What to work on: Extract every line between the one with "[presentation] (524, 15)" and the end of the entries, both included, word for word and free of pictures.

== Given data ==

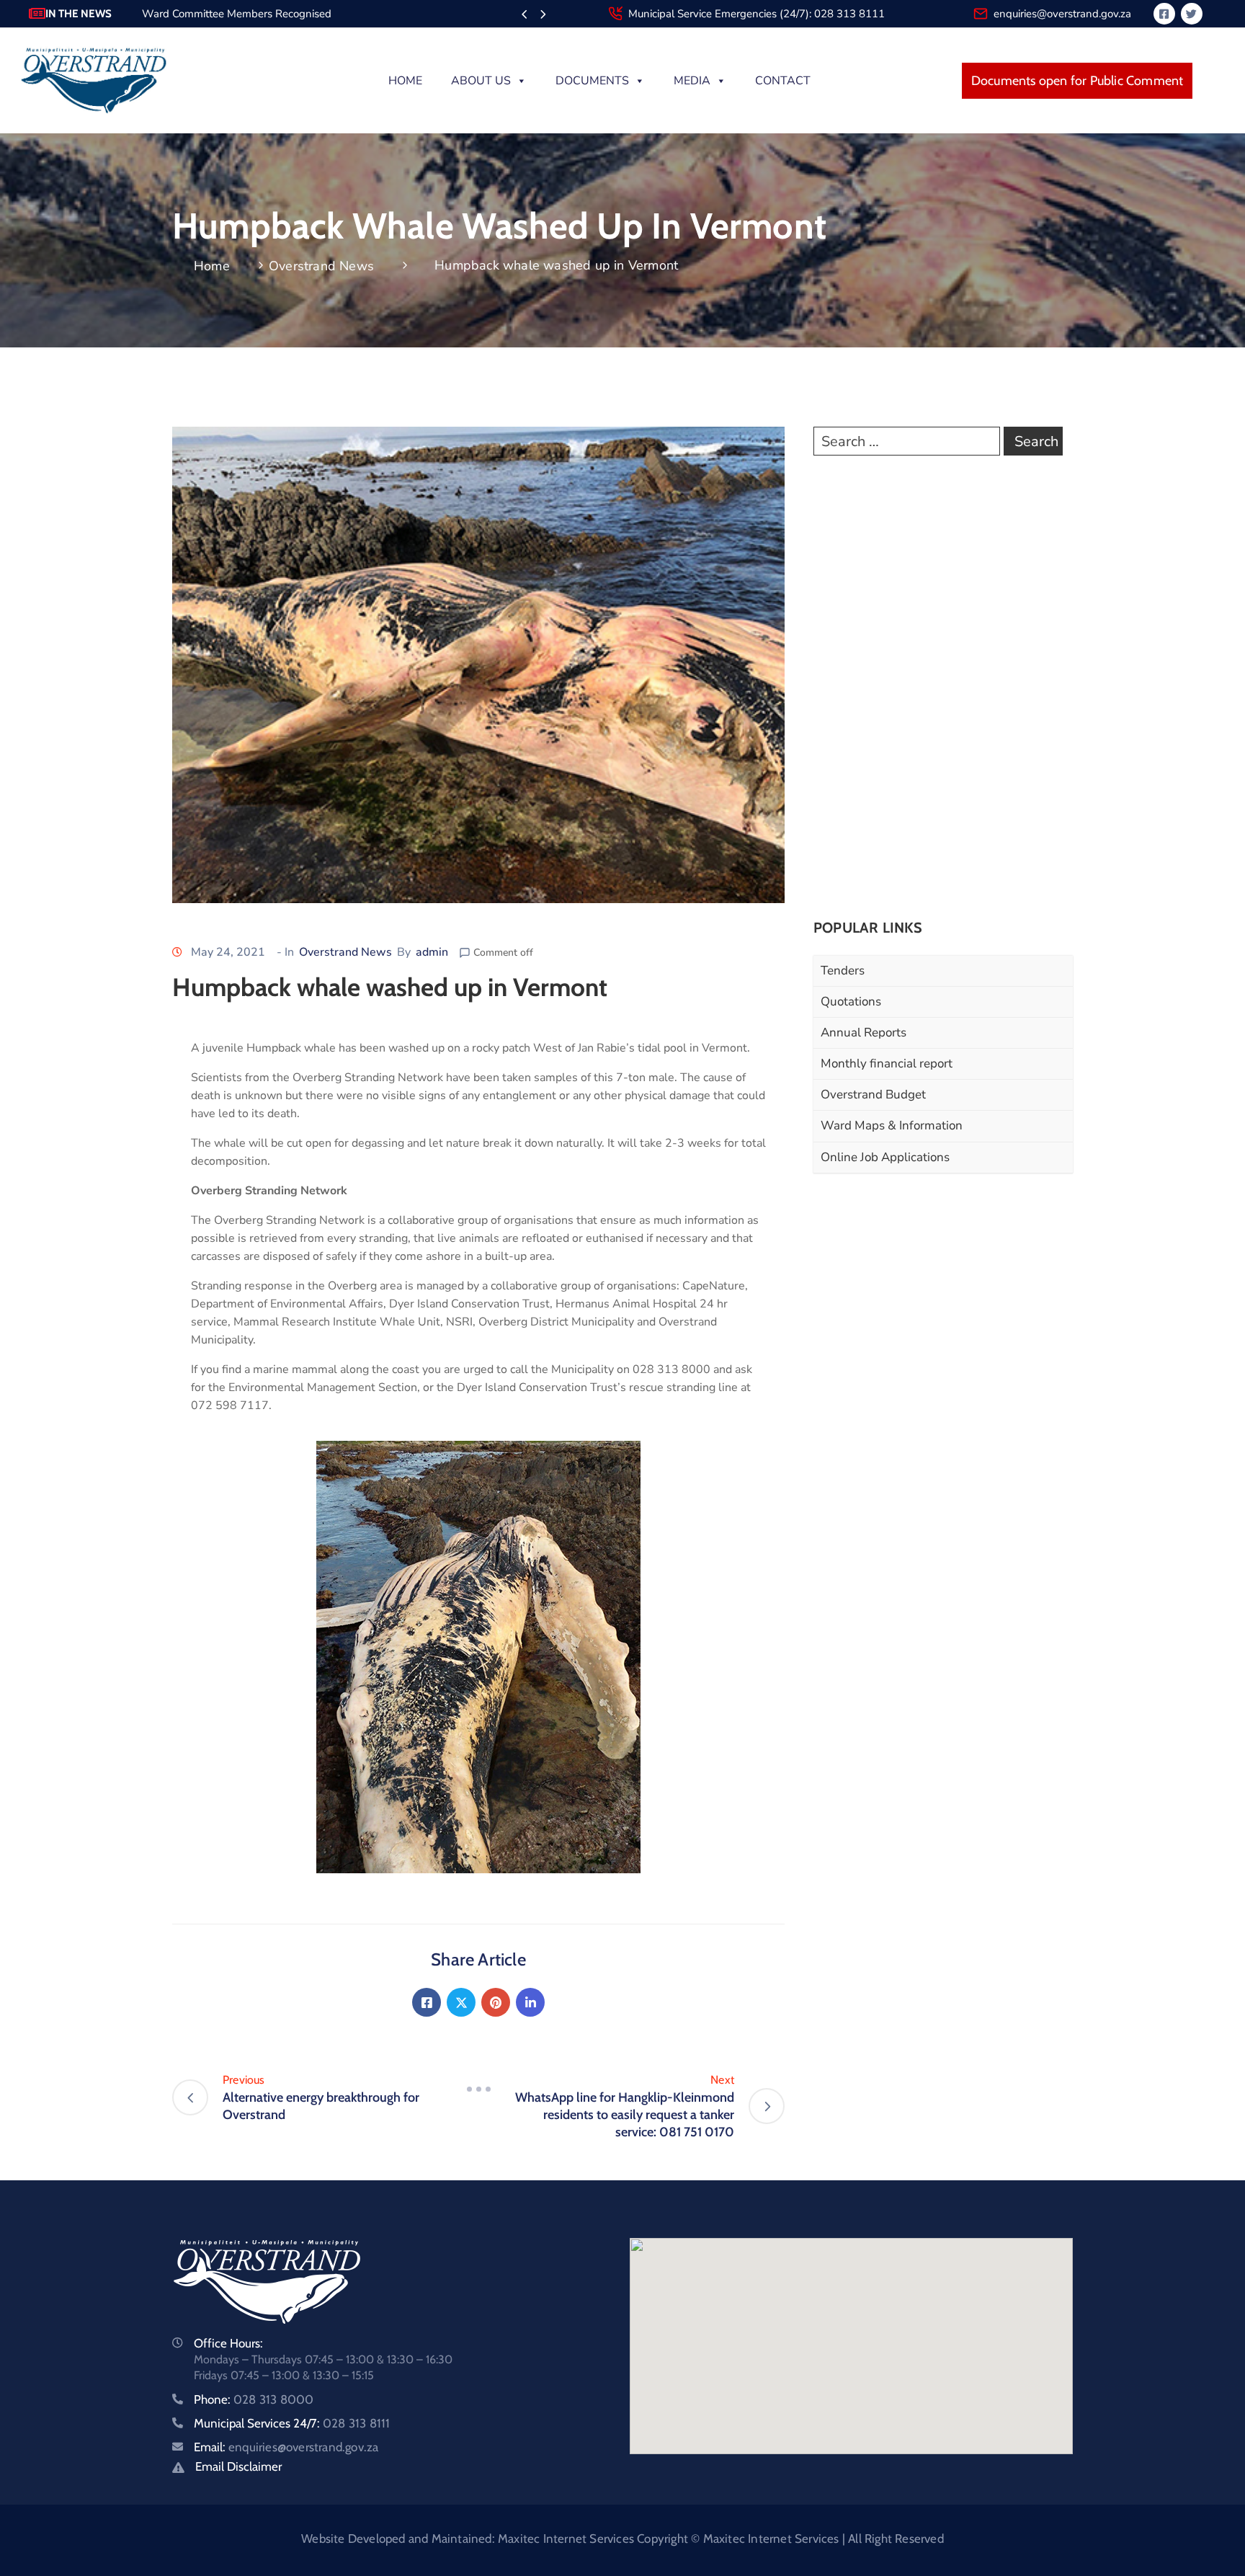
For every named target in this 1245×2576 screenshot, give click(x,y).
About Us (481, 81)
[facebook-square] (1164, 14)
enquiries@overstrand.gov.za (1062, 13)
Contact (783, 81)
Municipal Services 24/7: (292, 2423)
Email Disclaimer (238, 2466)
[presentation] (524, 15)
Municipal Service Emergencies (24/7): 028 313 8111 (756, 13)
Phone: (253, 2399)
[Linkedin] (530, 2002)
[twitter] (1191, 14)
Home (405, 81)
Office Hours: (228, 2343)
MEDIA (692, 81)
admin (432, 952)
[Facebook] (426, 2002)
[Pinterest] (495, 2002)
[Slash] (478, 2089)
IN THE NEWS (78, 13)
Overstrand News (321, 266)
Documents (592, 81)
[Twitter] (461, 2002)
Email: (286, 2447)
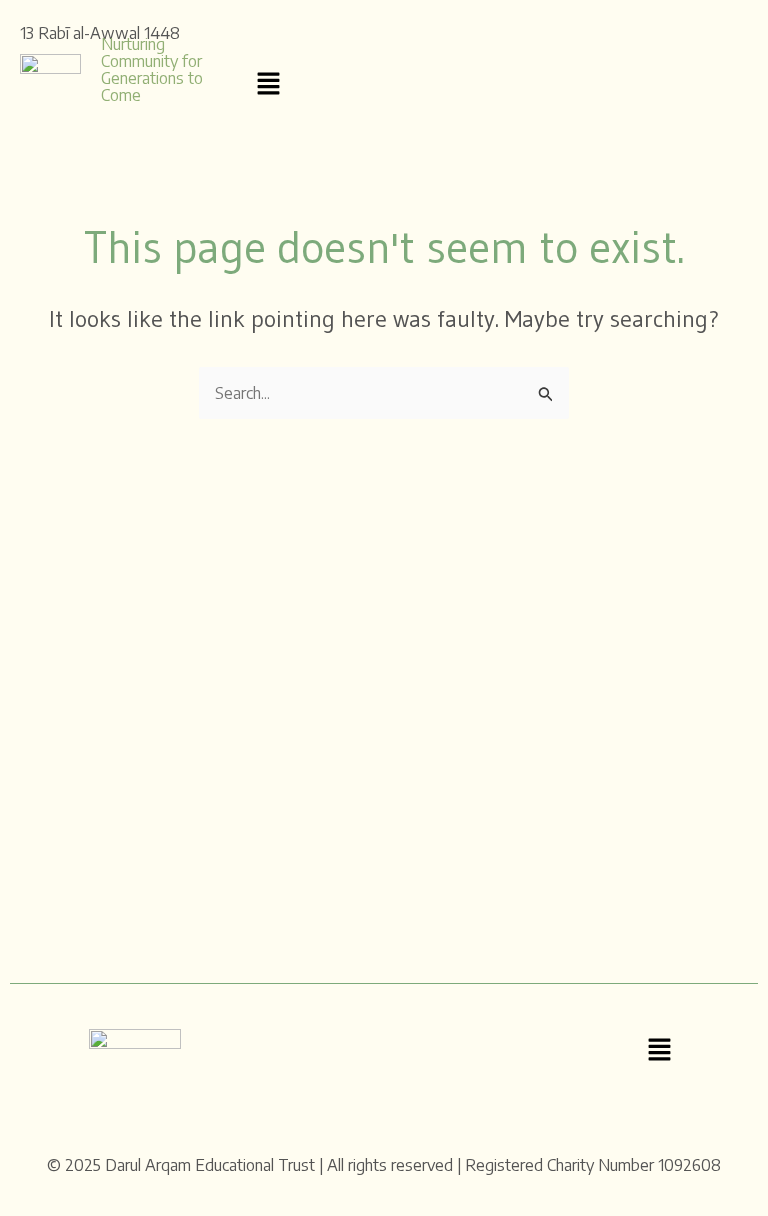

===

Output for this exercise:
[presentation] (524, 15)
Municipal Service Emergencies (24/7): 028 313 8111 (756, 13)
Phone: (253, 2399)
[Linkedin] (530, 2002)
[twitter] (1191, 14)
Home (405, 81)
Office Hours: (228, 2343)
MEDIA (692, 81)
admin (432, 952)
[Facebook] (426, 2002)
[Pinterest] (495, 2002)
[Slash] (478, 2089)
IN THE NEWS (78, 13)
Overstrand News (321, 266)
Documents (592, 81)
[Twitter] (461, 2002)
Email: (286, 2447)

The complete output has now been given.